As the opioid addiction epidemic grew, Pharma complied with FDA directives to create abuse-proof versions of Oxycontin and other long-acting drugs while continuing to wave through opioids that were still “abusable.” On the same day in 2013 that the FDA announced its new Vicodin restrictions, it approved the long-acting drug Zohydro made from hydrocodone bitartrate which has five to 10 times the abuse potential of Oxy.
The FDA did so over the warnings of many medical and public health groups and its own advisory committee.

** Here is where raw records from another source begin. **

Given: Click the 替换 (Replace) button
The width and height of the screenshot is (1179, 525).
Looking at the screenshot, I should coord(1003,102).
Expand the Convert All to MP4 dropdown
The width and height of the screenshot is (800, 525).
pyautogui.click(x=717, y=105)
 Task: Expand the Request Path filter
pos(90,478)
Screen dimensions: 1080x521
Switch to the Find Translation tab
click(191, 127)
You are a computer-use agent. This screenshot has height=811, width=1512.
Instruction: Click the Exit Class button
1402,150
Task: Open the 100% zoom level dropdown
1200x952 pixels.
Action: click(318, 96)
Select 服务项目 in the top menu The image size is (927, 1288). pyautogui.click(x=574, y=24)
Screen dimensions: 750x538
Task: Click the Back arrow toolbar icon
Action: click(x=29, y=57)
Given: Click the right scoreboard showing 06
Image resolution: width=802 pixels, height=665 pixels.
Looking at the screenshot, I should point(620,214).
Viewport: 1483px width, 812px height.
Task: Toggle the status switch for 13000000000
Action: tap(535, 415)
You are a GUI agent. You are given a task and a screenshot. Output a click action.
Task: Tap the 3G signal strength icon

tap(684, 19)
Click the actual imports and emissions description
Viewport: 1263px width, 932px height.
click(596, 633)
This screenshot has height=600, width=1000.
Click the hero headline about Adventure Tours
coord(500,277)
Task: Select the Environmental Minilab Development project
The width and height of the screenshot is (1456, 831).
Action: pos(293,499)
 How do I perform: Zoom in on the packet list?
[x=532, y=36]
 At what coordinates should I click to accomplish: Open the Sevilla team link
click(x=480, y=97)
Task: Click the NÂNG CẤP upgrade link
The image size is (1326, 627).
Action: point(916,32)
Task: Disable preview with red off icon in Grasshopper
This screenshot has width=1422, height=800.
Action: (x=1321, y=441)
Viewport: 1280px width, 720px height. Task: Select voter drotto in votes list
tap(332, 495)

In 2014, the FDA approved Tarrginiq ER while admitting it could still cause overdoses and euphoria. In 2015 the FDA approved opioids for children as young as 11. Opioids like fentanyl, Actiq and Zydone, a long-acting hydrocodone, are not abuse-deterrent and public health officials and pain experts are baffled by the FDA’s apparent tin ear to the national opioid problem. In March, the FDA “encouraged” opioid makers to develop abuse-deterrent versions of their drugs.
In an even more amazing move that promotes rather than restricts opioids, in April Congress passed and President Obama signed a law that actually curtails Drug Enforcement Administration powers to pursue pharmacies and drug wholesalers thought to be fanning the opioid epidemic.
“I’m shocked that Congress and the president would constrain DEA from taking on corporate drug dealers in the midst of the worst addiction epidemic in U.S. history,” said Andrew Kolodny, the director of Physicians for Responsible Opioid Prescribing and an addiction specialist. “This law allows opioid distributors to reap enormous profits and operate with impunity at the public’s expense.”
Why would the government consign more users to abuse, addiction and possible death? Congress is taking the considerations of “deep-pocketed chain pharmacies such as CVS and Walgreens and drug distribution companies like Cardinal Health and McKesson” into account, says the New York Times.
Victims Include Those in Pain
The toll of Pharma’s wide marketing of opioids and the breadth of FDA approvals is not just on those who have become addicted (and have even become addicted to the treatment drugs like Suboxone). People in acute pain are often thought to be abusers and are denied opioids, especially when they are poor or minorities.
“People who are poor, African American or both are less likely to be prescribed opioids for pain than well-off white patients,” reported Reuters. In one study, “46 percent of white patients with moderate or severe pain were given opioids, compared to 39 percent of black patients. And 45 percent of non-Hispanic people received the drugs, versus 40 percent of Hispanics.”
Even black children with acute appendicitis, a painful emergency, are less likely to be prescribed painkillers in the emergency room than white children, researchers reported on NBC news. And while the Western world struggles with too many opioids and addictions, people in terrible pain in poor countries often go without opioids altogether.